Are you looking at the same code I'm looking at? The first block of code from the article?

I've seen more readable code in Perl Golf competitions.

That’s just how type programming looks.

Here’s (https://github.com/unional/type-plus/blob/main/packages/type...) a human written example that’s well-factored and uses loads of subtypes to clarify what it’s doing - but it’s still going to read like the black tongue of Mordor to you if you’re not familiar with how this kind of type stuff is structured and used.

And factoring all that stuff out may help readability but it doesn’t help comprehension - try and trace what the actual underlying type definitions for some of those utility types like IdentityEqual<> are actually doing (look at https://github.com/unional/type-plus/blob/main/packages/type...) and realize the rabbit hole runs deep in this stuff.

The fact that unclear code is common does not make it clear.

Single-letter variable names, ternary operators and long run-on lines, like salt, are delicious in small quantities. But when you're writing code so complicated you need multiple comments, within a single statement?

I appreciate that you've got to piss with the cock you've got. I've certainly done things with C++ template metaprogramming, with perl, with TLA+ and with bash that I'm not proud of. But the fact the tool forces me to write something unclear doesn't mean I'm not writing something unclear.

Can I ask more about the TLA+ spaghetti you had to write?
In the defence of TLA+ I was a complete newbie.

I mention it only because certain parts of the experience shared the maths-looking big-sequence-of-ands-and-ors one sometimes sees when dealing with complex type systems. TLA+, very sensibly, lets you break up complex statements into multiple smaller statements and give them names.

I was simulating the behaviour of two ends of a communication channel which had been designed with a bidirectional message number/acknowledge/timeout/resend mechanism. And both a hardware and a software state machine on each end managing the message queue in each direction.

The experience was in equal parts brilliant and frustrating. Brilliant because it did reveal faults in the design that probably couldn't have been found any other way. Frustrating because (for example) if you represent your timeout mechanism as a counter on each end of the link and which can only count from 0 to 2 the check will succeed in a few seconds. But if you change the timeout behaviour to count from 0 to 10 the check will take a lot longer. I don't know exactly how long because I aborted the run after a week. And there was no real indication of precisely why it'd stopped completing - I basically had to undo my changes one line at a time until I figured out what was going on.

TLA+ also seemed to have some sort of TeX integration. So a lot of the documentation is written in TeX - it's a fine way of writing math I'm sure. But sometimes the documentation told you how to do something and showed an example statement with a dot, yet you couldn't copy-and-paste the example from the documentation into your code, to express it in your source code you had to use something like \cdot or \circ instead.

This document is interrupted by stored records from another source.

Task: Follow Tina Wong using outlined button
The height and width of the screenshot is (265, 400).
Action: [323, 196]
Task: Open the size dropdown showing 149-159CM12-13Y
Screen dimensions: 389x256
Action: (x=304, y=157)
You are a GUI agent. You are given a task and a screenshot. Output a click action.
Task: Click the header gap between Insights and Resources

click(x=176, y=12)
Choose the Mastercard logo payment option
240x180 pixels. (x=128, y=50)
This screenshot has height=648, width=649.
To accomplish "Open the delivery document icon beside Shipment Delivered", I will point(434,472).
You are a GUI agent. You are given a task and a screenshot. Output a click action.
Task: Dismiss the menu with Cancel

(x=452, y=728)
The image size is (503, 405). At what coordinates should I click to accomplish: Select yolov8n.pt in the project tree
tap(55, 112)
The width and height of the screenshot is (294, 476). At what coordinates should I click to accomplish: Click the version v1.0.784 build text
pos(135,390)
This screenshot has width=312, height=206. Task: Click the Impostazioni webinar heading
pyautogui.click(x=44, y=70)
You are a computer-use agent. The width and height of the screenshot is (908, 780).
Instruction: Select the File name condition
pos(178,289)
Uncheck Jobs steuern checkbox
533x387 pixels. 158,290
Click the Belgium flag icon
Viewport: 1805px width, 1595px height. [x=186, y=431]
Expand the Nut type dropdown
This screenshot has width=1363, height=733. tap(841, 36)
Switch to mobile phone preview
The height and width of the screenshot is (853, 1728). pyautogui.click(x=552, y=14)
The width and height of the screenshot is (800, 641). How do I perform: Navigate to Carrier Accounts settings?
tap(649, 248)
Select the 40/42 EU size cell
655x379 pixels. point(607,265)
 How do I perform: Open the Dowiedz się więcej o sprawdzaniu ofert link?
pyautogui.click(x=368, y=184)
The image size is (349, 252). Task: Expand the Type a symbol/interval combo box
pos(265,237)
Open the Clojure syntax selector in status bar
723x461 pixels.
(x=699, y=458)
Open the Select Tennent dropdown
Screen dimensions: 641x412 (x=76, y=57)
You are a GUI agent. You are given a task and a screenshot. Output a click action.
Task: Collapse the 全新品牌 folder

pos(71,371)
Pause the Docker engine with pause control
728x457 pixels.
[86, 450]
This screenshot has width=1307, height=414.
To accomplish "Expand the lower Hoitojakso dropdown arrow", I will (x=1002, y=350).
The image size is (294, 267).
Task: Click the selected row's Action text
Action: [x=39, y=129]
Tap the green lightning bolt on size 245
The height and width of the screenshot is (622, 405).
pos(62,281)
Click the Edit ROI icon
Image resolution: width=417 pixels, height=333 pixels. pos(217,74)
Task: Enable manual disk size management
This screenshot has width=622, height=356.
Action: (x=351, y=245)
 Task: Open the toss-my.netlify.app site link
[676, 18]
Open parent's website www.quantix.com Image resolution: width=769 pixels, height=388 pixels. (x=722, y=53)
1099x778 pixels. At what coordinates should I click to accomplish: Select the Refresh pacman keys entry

Interesting stuff to try out for sure. And impressive given the size of the team that works on it, which I gather is tiny.

Good to know, thank you. I write a lot of teaching material for TLA+ and this will be helpful to think about.
> That’s just how type programming looks.

Then that is an argument to do less of it. Or at least to back off and learn to write better types that are not a mess.

TS type formatting is an unpleasant language to write in, but it’s touring complete and not that different from C++ type formatting. Writing complex statements in it is just like complex statements in any language - break it down to understandable parts and build those up.